Phenotypic improvement of dystrophic muscles by rAAV/microdystrophin vectors is augmented by Igf1 codelivery

The absence of dystrophin in Duchenne muscular dystrophy (DMD) leads to sarcolemmal instability and enhances the susceptibility of muscle fibers to contraction-induced injury. Various viral vectors have been used to deliver mini- and microdystrophin expression cassettes to muscles of dystrophindeficient mdx mice, significantly increasing both the morphological and the functional properties of the muscles. However, dystrophin delivery to adult mdx mice has not yielded a complete rescue of the dystrophic phenotype. Here we investigated a novel strategy involving dual gene transfer of recombinant adeno-associated viral vectors expressing either microdystrophin (rAAV- mu Dys) or a muscle-specific isoform of Igf-1 (rAAV-mlgf-1).
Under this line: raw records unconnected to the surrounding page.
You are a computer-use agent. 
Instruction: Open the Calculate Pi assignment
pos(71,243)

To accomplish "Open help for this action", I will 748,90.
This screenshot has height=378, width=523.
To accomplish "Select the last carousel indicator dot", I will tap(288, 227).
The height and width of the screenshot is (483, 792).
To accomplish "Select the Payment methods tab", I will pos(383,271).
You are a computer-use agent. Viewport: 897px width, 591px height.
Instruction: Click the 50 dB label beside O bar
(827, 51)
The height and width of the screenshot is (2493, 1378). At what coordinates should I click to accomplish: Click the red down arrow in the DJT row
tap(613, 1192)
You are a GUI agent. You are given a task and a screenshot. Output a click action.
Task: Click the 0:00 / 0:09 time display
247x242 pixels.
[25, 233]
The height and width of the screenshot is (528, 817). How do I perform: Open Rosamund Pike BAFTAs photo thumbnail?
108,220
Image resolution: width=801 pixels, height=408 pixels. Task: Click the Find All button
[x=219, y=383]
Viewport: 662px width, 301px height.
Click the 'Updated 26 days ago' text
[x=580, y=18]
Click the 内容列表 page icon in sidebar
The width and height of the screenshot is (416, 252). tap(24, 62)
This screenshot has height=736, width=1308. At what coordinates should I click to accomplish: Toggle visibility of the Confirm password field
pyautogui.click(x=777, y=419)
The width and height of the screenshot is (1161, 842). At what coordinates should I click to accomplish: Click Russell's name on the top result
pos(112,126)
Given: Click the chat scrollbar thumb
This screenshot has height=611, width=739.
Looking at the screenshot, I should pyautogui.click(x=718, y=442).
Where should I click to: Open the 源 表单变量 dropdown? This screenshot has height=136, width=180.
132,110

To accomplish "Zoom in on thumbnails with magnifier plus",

Injection of mdx muscles with rAAV-mu Dys reduced myofiber degeneration and turnover and increased their resistance to mechanical injury, but did not increase muscle mass or force generation. Injection of mdx muscles with rAAV-mlgf-1 led to increased muscle mass, but did not provide protection against mechanical injury or halt myofiber degeneration, leading to loss of the vector over time. In contrast, co-injection of the rAAV-mu Dys and rAAV-mlgf-1 vectors resulted in increased muscle mass and strength, reduced myofiber degeneration, and increased protection against contraction-induced injury. These results suggest that a dual-gene, combinatorial strategy could enhance the efficacy of gene therapy of DMD.